# INSTRUCTION A:
Reproduce the full commit page on moving the PME-GPU bool into stepWorkload, character for character, before turning to the rows.

# SELECTED EXCERPT:
--- start ---
Move PME-GPU do_force() local bool into stepWorkload

author Szilárd Páll <pall.szilard@gmail.com>

Mon, 10 May 2021 08:51:17 +0000 (08:51 +0000)

committer Paul Bauer <paul.bauer.q@gmail.com>

Mon, 10 May 2021 08:51:17 +0000 (08:51 +0000)
author Szilárd Páll <pall.szilard@gmail.com>
Mon, 10 May 2021 08:51:17 +0000 (08:51 +0000)
committer Paul Bauer <paul.bauer.q@gmail.com>
Mon, 10 May 2021 08:51:17 +0000 (08:51 +0000)
diff --git a/src/gromacs/mdlib/sim_util.cpp b/src/gromacs/mdlib/sim_util.cpp

index 2f82ddc6d347f618b519630d6ca72236cbe5596c..2515cc148ca384d759b2dbc24b7267311c509353 100644 (file)
--- a/src/gromacs/mdlib/sim_util.cpp
+++ b/src/gromacs/mdlib/sim_util.cpp
@@ -982,8 +982,9 @@ static StepWorkload setupStepWorkload(const int                     legacyFlags,
      flags.useGpuFBufferOps = simulationWork.useGpuBufferOps && !flags.computeVirial;
      flags.useGpuPmeFReduction = flags.computeSlowForces && flags.useGpuFBufferOps && simulationWork.useGpuPme
                                  && (rankHasPmeDuty || simulationWork.useGpuPmePpCommunication);
-    flags.useGpuXHalo = simulationWork.useGpuHaloExchange;
-    flags.useGpuFHalo = simulationWork.useGpuHaloExchange && flags.useGpuFBufferOps;
+    flags.useGpuXHalo          = simulationWork.useGpuHaloExchange;
+    flags.useGpuFHalo          = simulationWork.useGpuHaloExchange && flags.useGpuFBufferOps;
+    flags.haveGpuPmeOnThisRank = simulationWork.useGpuPme && rankHasPmeDuty && flags.computeSlowForces;
  
      return flags;
  }
@@ -991,15 +992,12 @@ static StepWorkload setupStepWorkload(const int                     legacyFlags,
  
  /* \brief Launch end-of-step GPU tasks: buffer clearing and rolling pruning.
--- end ---
# EXERCISE DATA:
--- start ---
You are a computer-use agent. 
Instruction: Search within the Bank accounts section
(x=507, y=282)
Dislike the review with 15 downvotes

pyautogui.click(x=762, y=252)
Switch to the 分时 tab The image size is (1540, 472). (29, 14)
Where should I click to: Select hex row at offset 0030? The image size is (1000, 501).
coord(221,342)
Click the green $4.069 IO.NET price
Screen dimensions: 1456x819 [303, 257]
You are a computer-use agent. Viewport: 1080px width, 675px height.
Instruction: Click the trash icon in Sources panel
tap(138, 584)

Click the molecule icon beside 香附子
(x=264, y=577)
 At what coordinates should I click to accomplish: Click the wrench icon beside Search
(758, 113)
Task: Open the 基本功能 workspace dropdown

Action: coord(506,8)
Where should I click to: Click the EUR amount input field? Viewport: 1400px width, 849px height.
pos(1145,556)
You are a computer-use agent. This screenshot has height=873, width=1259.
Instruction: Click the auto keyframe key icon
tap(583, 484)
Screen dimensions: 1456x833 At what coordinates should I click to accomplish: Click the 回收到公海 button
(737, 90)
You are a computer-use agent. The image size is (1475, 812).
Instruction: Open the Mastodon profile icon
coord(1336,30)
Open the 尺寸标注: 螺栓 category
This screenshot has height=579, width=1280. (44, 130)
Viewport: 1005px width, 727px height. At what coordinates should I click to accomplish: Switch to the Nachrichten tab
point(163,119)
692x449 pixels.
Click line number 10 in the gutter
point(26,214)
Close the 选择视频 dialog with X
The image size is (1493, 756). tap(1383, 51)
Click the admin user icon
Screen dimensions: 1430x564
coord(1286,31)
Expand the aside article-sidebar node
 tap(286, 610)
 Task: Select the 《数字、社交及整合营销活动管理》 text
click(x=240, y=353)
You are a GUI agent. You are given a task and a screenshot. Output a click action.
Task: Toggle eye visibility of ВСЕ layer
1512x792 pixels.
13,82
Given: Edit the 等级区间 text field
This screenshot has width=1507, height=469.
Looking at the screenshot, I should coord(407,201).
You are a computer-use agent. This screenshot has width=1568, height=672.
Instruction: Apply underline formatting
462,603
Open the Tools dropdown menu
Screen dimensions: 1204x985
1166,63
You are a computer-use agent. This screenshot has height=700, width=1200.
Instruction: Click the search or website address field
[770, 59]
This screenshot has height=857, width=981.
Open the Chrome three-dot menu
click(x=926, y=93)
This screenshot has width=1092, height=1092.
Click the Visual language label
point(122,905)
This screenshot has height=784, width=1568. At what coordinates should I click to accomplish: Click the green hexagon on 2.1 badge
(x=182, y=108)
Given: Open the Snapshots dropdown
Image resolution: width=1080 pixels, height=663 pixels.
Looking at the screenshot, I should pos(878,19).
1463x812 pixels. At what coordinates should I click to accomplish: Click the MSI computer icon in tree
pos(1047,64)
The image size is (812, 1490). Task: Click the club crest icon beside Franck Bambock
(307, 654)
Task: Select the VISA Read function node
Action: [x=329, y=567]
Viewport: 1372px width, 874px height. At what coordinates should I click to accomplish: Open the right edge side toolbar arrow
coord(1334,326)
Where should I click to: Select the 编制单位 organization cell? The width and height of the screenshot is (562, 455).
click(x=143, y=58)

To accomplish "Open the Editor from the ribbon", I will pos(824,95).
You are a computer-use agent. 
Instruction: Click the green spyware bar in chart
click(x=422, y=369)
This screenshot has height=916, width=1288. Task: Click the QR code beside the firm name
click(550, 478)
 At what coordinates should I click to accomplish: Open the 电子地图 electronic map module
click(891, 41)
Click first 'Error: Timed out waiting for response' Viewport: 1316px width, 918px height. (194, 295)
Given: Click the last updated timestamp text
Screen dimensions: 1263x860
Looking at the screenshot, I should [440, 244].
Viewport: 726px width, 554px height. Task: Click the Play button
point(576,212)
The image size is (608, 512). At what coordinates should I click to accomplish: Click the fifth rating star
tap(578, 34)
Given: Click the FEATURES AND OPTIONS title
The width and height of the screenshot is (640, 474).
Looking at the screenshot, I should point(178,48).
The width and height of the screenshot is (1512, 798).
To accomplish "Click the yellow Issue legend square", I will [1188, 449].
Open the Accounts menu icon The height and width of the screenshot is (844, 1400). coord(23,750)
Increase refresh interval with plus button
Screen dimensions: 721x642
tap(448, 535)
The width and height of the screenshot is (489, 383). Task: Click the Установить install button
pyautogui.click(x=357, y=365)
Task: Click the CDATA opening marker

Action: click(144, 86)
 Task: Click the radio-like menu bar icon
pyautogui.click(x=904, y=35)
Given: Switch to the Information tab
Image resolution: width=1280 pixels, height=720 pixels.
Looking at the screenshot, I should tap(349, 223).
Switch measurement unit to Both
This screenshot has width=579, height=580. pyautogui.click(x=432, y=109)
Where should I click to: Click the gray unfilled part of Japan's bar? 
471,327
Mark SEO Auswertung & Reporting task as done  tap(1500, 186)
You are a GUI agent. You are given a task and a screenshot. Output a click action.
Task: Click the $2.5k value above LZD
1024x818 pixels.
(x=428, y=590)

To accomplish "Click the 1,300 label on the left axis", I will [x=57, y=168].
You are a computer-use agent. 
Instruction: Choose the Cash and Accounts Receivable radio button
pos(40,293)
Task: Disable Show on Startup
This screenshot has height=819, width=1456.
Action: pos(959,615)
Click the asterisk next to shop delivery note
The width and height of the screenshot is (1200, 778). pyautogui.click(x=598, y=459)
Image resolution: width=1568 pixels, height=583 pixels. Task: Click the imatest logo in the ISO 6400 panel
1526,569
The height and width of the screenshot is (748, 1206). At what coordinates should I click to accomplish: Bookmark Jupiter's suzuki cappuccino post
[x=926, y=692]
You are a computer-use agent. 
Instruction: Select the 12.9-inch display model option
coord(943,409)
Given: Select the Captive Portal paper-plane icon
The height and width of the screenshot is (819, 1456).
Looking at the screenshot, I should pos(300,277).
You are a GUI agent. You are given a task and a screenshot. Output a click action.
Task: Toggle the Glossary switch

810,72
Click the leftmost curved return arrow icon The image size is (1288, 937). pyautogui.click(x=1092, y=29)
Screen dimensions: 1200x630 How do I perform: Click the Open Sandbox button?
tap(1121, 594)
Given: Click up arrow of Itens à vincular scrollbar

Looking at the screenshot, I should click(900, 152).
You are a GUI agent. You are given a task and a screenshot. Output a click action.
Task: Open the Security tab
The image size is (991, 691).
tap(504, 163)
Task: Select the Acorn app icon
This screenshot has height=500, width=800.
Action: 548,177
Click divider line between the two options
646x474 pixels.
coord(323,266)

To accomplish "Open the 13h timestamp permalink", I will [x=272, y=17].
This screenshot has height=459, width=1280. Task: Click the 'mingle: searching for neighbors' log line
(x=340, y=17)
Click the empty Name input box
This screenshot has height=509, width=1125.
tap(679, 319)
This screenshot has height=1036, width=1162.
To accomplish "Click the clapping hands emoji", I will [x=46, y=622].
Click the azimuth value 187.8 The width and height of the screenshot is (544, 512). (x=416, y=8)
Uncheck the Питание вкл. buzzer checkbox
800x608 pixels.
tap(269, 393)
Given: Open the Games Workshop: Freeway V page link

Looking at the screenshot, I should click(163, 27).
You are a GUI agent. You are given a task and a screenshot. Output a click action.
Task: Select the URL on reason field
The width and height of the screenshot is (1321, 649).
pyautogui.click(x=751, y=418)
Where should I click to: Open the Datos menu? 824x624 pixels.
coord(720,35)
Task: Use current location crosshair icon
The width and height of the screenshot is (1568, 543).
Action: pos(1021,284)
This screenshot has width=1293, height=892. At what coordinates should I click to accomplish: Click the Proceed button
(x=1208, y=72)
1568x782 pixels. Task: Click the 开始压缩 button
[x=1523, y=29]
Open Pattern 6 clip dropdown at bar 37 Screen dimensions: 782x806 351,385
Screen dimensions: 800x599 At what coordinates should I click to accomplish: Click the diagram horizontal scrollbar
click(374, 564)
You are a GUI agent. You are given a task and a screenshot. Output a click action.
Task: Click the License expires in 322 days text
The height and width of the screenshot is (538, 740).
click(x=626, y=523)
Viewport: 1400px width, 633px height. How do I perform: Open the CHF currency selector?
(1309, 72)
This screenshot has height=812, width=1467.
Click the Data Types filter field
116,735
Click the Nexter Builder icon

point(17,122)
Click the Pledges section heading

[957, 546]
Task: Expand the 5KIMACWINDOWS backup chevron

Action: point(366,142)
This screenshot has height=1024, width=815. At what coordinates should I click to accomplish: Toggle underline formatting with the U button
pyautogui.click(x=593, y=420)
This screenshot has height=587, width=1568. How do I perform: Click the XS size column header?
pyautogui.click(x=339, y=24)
--- end ---
# INSTRUCTION B:
From the rows above, write out verbatim every line from the one containing "Image resolution: width=1568" up to and including the one containing "Looking at the screenshot, I should click(900, 152).", and nothing else.

# OUTPUT A:
Move PME-GPU do_force() local bool into stepWorkload

author Szilárd Páll <pall.szilard@gmail.com>

Mon, 10 May 2021 08:51:17 +0000 (08:51 +0000)

committer Paul Bauer <paul.bauer.q@gmail.com>

Mon, 10 May 2021 08:51:17 +0000 (08:51 +0000)
author Szilárd Páll <pall.szilard@gmail.com>
Mon, 10 May 2021 08:51:17 +0000 (08:51 +0000)
committer Paul Bauer <paul.bauer.q@gmail.com>
Mon, 10 May 2021 08:51:17 +0000 (08:51 +0000)
diff --git a/src/gromacs/mdlib/sim_util.cpp b/src/gromacs/mdlib/sim_util.cpp

index 2f82ddc6d347f618b519630d6ca72236cbe5596c..2515cc148ca384d759b2dbc24b7267311c509353 100644 (file)
--- a/src/gromacs/mdlib/sim_util.cpp
+++ b/src/gromacs/mdlib/sim_util.cpp
@@ -982,8 +982,9 @@ static StepWorkload setupStepWorkload(const int                     legacyFlags,
      flags.useGpuFBufferOps = simulationWork.useGpuBufferOps && !flags.computeVirial;
      flags.useGpuPmeFReduction = flags.computeSlowForces && flags.useGpuFBufferOps && simulationWork.useGpuPme
                                  && (rankHasPmeDuty || simulationWork.useGpuPmePpCommunication);
-    flags.useGpuXHalo = simulationWork.useGpuHaloExchange;
-    flags.useGpuFHalo = simulationWork.useGpuHaloExchange && flags.useGpuFBufferOps;
+    flags.useGpuXHalo          = simulationWork.useGpuHaloExchange;
+    flags.useGpuFHalo          = simulationWork.useGpuHaloExchange && flags.useGpuFBufferOps;
+    flags.haveGpuPmeOnThisRank = simulationWork.useGpuPme && rankHasPmeDuty && flags.computeSlowForces;
  
      return flags;
  }
@@ -991,15 +992,12 @@ static StepWorkload setupStepWorkload(const int                     legacyFlags,
  
  /* \brief Launch end-of-step GPU tasks: buffer clearing and rolling pruning.

# OUTPUT B:
Image resolution: width=1568 pixels, height=583 pixels. Task: Click the imatest logo in the ISO 6400 panel
1526,569
The height and width of the screenshot is (748, 1206). At what coordinates should I click to accomplish: Bookmark Jupiter's suzuki cappuccino post
[x=926, y=692]
You are a computer-use agent. 
Instruction: Select the 12.9-inch display model option
coord(943,409)
Given: Select the Captive Portal paper-plane icon
The height and width of the screenshot is (819, 1456).
Looking at the screenshot, I should pos(300,277).
You are a GUI agent. You are given a task and a screenshot. Output a click action.
Task: Toggle the Glossary switch

810,72
Click the leftmost curved return arrow icon The image size is (1288, 937). pyautogui.click(x=1092, y=29)
Screen dimensions: 1200x630 How do I perform: Click the Open Sandbox button?
tap(1121, 594)
Given: Click up arrow of Itens à vincular scrollbar

Looking at the screenshot, I should click(900, 152).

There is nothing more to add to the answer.